**RECORDS FOR THIS TASK**
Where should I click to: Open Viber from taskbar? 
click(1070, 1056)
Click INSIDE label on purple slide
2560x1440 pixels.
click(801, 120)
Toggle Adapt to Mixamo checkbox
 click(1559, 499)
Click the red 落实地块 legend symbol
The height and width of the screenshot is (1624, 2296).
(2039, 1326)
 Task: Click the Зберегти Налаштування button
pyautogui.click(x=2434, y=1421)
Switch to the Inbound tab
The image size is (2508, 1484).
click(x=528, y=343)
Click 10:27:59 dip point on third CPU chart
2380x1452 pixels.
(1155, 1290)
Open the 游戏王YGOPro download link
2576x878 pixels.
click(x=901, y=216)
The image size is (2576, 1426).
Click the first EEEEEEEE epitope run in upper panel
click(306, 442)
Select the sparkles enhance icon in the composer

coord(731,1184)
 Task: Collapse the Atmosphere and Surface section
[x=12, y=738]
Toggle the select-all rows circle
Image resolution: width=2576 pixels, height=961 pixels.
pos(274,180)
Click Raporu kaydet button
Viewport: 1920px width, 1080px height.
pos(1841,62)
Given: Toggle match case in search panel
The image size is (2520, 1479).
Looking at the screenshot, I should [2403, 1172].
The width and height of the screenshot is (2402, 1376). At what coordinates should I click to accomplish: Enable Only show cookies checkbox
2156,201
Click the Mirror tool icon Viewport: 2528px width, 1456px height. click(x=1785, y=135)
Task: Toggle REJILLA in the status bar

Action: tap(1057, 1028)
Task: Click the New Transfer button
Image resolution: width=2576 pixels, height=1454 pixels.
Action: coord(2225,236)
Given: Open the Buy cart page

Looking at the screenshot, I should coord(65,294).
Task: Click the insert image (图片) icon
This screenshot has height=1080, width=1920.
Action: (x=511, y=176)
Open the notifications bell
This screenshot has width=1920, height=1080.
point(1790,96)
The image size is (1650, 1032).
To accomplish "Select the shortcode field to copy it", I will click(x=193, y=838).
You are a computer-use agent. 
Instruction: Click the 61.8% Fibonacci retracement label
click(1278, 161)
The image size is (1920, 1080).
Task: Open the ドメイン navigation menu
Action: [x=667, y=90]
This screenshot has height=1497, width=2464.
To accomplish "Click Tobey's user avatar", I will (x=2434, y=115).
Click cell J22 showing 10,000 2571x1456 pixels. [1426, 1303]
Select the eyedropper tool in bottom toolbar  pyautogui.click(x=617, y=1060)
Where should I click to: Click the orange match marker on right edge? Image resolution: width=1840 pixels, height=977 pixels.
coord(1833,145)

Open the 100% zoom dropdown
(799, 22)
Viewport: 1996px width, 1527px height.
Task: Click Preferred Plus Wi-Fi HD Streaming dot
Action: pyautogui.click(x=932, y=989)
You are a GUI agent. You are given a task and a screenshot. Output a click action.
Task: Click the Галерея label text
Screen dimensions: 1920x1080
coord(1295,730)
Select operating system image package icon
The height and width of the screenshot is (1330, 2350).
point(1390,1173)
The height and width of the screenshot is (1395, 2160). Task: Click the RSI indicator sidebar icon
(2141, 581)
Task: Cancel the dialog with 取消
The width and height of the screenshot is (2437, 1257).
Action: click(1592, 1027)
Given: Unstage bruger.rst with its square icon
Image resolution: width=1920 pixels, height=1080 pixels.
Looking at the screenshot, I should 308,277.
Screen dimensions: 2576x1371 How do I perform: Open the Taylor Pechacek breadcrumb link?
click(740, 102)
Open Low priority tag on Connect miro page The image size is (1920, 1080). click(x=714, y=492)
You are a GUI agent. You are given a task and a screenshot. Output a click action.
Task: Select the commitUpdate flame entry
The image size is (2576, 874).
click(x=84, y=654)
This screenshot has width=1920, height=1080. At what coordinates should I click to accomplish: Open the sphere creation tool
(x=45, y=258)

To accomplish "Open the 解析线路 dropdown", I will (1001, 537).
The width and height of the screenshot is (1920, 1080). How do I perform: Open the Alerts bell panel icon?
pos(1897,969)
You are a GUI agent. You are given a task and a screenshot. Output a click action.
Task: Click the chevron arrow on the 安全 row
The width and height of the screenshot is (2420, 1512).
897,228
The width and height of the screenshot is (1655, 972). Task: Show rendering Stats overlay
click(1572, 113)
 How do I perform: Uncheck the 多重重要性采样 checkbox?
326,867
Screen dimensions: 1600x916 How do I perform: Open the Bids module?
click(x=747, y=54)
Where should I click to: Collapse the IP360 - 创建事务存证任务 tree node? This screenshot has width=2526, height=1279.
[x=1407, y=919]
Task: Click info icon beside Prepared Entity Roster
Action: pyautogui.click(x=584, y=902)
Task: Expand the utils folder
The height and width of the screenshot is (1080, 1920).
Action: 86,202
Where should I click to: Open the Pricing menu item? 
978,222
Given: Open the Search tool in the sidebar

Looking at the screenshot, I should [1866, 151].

**DIRECTIONS**
Reproduce all of the data above, exactly and without omission.

**EXERCISE OUTPUT**
Where should I click to: Open Viber from taskbar? 
click(1070, 1056)
Click INSIDE label on purple slide
2560x1440 pixels.
click(801, 120)
Toggle Adapt to Mixamo checkbox
 click(1559, 499)
Click the red 落实地块 legend symbol
The height and width of the screenshot is (1624, 2296).
(2039, 1326)
 Task: Click the Зберегти Налаштування button
pyautogui.click(x=2434, y=1421)
Switch to the Inbound tab
The image size is (2508, 1484).
click(x=528, y=343)
Click 10:27:59 dip point on third CPU chart
2380x1452 pixels.
(1155, 1290)
Open the 游戏王YGOPro download link
2576x878 pixels.
click(x=901, y=216)
The image size is (2576, 1426).
Click the first EEEEEEEE epitope run in upper panel
click(306, 442)
Select the sparkles enhance icon in the composer

coord(731,1184)
 Task: Collapse the Atmosphere and Surface section
[x=12, y=738]
Toggle the select-all rows circle
Image resolution: width=2576 pixels, height=961 pixels.
pos(274,180)
Click Raporu kaydet button
Viewport: 1920px width, 1080px height.
pos(1841,62)
Given: Toggle match case in search panel
The image size is (2520, 1479).
Looking at the screenshot, I should [2403, 1172].
The width and height of the screenshot is (2402, 1376). At what coordinates should I click to accomplish: Enable Only show cookies checkbox
2156,201
Click the Mirror tool icon Viewport: 2528px width, 1456px height. click(x=1785, y=135)
Task: Toggle REJILLA in the status bar

Action: tap(1057, 1028)
Task: Click the New Transfer button
Image resolution: width=2576 pixels, height=1454 pixels.
Action: coord(2225,236)
Given: Open the Buy cart page

Looking at the screenshot, I should coord(65,294).
Task: Click the insert image (图片) icon
This screenshot has height=1080, width=1920.
Action: (x=511, y=176)
Open the notifications bell
This screenshot has width=1920, height=1080.
point(1790,96)
The image size is (1650, 1032).
To accomplish "Select the shortcode field to copy it", I will click(x=193, y=838).
You are a computer-use agent. 
Instruction: Click the 61.8% Fibonacci retracement label
click(1278, 161)
The image size is (1920, 1080).
Task: Open the ドメイン navigation menu
Action: [x=667, y=90]
This screenshot has height=1497, width=2464.
To accomplish "Click Tobey's user avatar", I will (x=2434, y=115).
Click cell J22 showing 10,000 2571x1456 pixels. [1426, 1303]
Select the eyedropper tool in bottom toolbar  pyautogui.click(x=617, y=1060)
Where should I click to: Click the orange match marker on right edge? Image resolution: width=1840 pixels, height=977 pixels.
coord(1833,145)

Open the 100% zoom dropdown
(799, 22)
Viewport: 1996px width, 1527px height.
Task: Click Preferred Plus Wi-Fi HD Streaming dot
Action: pyautogui.click(x=932, y=989)
You are a GUI agent. You are given a task and a screenshot. Output a click action.
Task: Click the Галерея label text
Screen dimensions: 1920x1080
coord(1295,730)
Select operating system image package icon
The height and width of the screenshot is (1330, 2350).
point(1390,1173)
The height and width of the screenshot is (1395, 2160). Task: Click the RSI indicator sidebar icon
(2141, 581)
Task: Cancel the dialog with 取消
The width and height of the screenshot is (2437, 1257).
Action: click(1592, 1027)
Given: Unstage bruger.rst with its square icon
Image resolution: width=1920 pixels, height=1080 pixels.
Looking at the screenshot, I should 308,277.
Screen dimensions: 2576x1371 How do I perform: Open the Taylor Pechacek breadcrumb link?
click(740, 102)
Open Low priority tag on Connect miro page The image size is (1920, 1080). click(x=714, y=492)
You are a GUI agent. You are given a task and a screenshot. Output a click action.
Task: Select the commitUpdate flame entry
The image size is (2576, 874).
click(x=84, y=654)
This screenshot has width=1920, height=1080. At what coordinates should I click to accomplish: Open the sphere creation tool
(x=45, y=258)

To accomplish "Open the 解析线路 dropdown", I will (1001, 537).
The width and height of the screenshot is (1920, 1080). How do I perform: Open the Alerts bell panel icon?
pos(1897,969)
You are a GUI agent. You are given a task and a screenshot. Output a click action.
Task: Click the chevron arrow on the 安全 row
The width and height of the screenshot is (2420, 1512).
897,228
The width and height of the screenshot is (1655, 972). Task: Show rendering Stats overlay
click(1572, 113)
 How do I perform: Uncheck the 多重重要性采样 checkbox?
326,867
Screen dimensions: 1600x916 How do I perform: Open the Bids module?
click(x=747, y=54)
Where should I click to: Collapse the IP360 - 创建事务存证任务 tree node? This screenshot has width=2526, height=1279.
[x=1407, y=919]
Task: Click info icon beside Prepared Entity Roster
Action: pyautogui.click(x=584, y=902)
Task: Expand the utils folder
The height and width of the screenshot is (1080, 1920).
Action: 86,202
Where should I click to: Open the Pricing menu item? 
978,222
Given: Open the Search tool in the sidebar

Looking at the screenshot, I should [1866, 151].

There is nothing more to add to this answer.